**Entries pointing to words and elements**
— Begin —

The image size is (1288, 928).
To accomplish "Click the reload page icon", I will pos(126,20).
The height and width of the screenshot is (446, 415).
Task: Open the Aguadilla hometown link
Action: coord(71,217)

— End —

**Written task**
Put the lines above into a numbered list, leaving out any blank lines.

**Written reply**
1. The image size is (1288, 928).
2. To accomplish "Click the reload page icon", I will pos(126,20).
3. The height and width of the screenshot is (446, 415).
4. Task: Open the Aguadilla hometown link
5. Action: coord(71,217)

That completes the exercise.